Stored records:
=-=-=
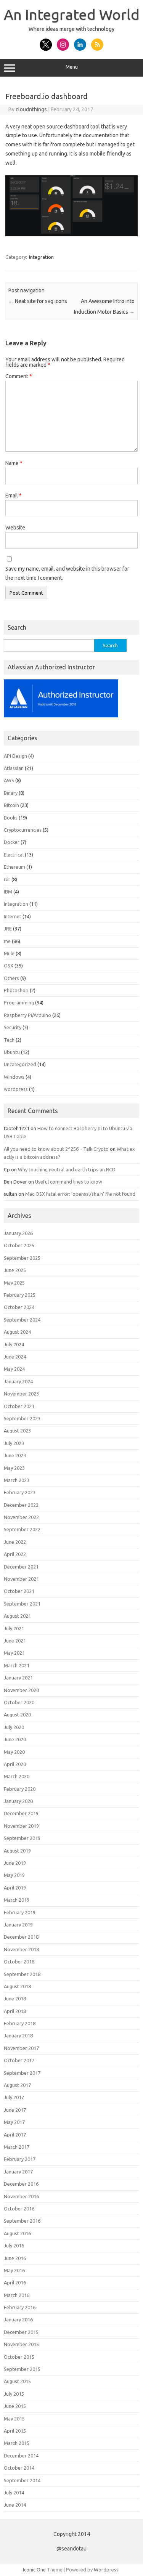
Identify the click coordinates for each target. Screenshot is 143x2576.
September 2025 (22, 1258)
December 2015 (21, 2332)
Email (13, 495)
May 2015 (14, 2418)
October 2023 (19, 1406)
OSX (8, 965)
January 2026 (18, 1233)
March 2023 (16, 1480)
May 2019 (14, 1875)
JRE (8, 928)
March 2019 (16, 1899)
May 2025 (14, 1282)
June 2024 (15, 1356)
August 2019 (17, 1850)
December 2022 (21, 1505)
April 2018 (15, 2011)
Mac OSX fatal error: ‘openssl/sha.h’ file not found (80, 1194)
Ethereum (14, 866)
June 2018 (15, 1998)
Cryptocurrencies (23, 829)
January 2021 (18, 1677)
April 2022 (15, 1554)
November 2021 (21, 1579)
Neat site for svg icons (37, 301)
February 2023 (19, 1492)
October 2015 (19, 2356)
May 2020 (14, 1752)
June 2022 (15, 1542)
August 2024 (17, 1332)
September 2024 (22, 1319)
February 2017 (19, 2159)
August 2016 (17, 2233)
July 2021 (14, 1628)
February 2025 (19, 1295)
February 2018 (19, 2023)
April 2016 (15, 2282)
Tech (9, 1040)
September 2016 (22, 2220)
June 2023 (15, 1455)
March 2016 (16, 2295)
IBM (8, 891)
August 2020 (17, 1714)
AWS (9, 780)
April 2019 (15, 1887)
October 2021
=-=-=
The entries above need to be transcribed word for word, and the pictures stay out.

Identify the click coordinates for each target. Screenshot is 143x2576.
September 2025 (22, 1258)
December 2015 (21, 2332)
Email (13, 495)
May 2015 (14, 2418)
October 2023 (19, 1406)
OSX (8, 965)
January 2026 (18, 1233)
March 2023 (16, 1480)
May 2019 (14, 1875)
JRE (8, 928)
March 2019 (16, 1899)
May 2025 (14, 1282)
June 2024 (15, 1356)
August 2019 (17, 1850)
December 2022 (21, 1505)
April 2018 (15, 2011)
Mac OSX fatal error: ‘openssl/sha.h’ file not found (80, 1194)
Ethereum (14, 866)
June 2018 (15, 1998)
Cryptocurrencies (23, 829)
January 2021 (18, 1677)
April 2022 (15, 1554)
November 2021 (21, 1579)
Neat site for svg icons (37, 301)
February 2023 (19, 1492)
October 2015 (19, 2356)
May 2020 (14, 1752)
June 2022 (15, 1542)
August 2024 (17, 1332)
September 2024 (22, 1319)
February 2017 (19, 2159)
August 2016 (17, 2233)
July 2021 (14, 1628)
February 2025 (19, 1295)
February 2018 (19, 2023)
April 2016 (15, 2282)
Tech (9, 1040)
September 2016 (22, 2220)
June 2023 (15, 1455)
March 2016 (16, 2295)
IBM (8, 891)
August 2020 (17, 1714)
AWS (9, 780)
April 2019 (15, 1887)
October 2021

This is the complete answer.